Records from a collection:
================================
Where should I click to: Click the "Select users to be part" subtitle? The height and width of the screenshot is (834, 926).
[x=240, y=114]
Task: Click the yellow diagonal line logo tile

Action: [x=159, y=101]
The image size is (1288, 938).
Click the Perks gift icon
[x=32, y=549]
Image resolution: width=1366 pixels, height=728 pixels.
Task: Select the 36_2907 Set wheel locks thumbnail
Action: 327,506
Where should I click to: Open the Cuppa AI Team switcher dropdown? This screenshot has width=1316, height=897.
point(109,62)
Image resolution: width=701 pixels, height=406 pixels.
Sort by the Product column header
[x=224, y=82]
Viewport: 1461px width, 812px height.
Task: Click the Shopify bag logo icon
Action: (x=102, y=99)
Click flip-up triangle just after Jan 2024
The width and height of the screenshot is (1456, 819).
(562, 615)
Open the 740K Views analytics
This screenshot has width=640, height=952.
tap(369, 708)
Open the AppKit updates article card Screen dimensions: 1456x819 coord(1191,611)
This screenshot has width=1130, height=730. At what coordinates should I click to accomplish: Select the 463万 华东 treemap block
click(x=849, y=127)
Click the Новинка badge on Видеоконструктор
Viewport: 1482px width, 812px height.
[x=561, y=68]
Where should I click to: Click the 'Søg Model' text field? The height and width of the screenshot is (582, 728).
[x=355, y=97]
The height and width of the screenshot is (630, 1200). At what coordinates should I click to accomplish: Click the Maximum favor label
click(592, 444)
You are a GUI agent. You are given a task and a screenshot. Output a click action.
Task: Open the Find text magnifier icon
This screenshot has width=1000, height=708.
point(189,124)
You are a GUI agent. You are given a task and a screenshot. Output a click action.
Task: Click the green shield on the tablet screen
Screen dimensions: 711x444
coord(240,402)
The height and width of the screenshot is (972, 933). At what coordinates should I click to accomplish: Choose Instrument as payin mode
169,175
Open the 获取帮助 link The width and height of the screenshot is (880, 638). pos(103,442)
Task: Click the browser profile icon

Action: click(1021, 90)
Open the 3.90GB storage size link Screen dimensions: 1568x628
================================
[Exercise objective]
Your reply is to repeat, unchanged, the lines above running from the one with "The image size is (1288, 938)." up to and including the one with "Image resolution: width=701".

[Your response]
The image size is (1288, 938).
Click the Perks gift icon
[x=32, y=549]
Image resolution: width=1366 pixels, height=728 pixels.
Task: Select the 36_2907 Set wheel locks thumbnail
Action: 327,506
Where should I click to: Open the Cuppa AI Team switcher dropdown? This screenshot has width=1316, height=897.
point(109,62)
Image resolution: width=701 pixels, height=406 pixels.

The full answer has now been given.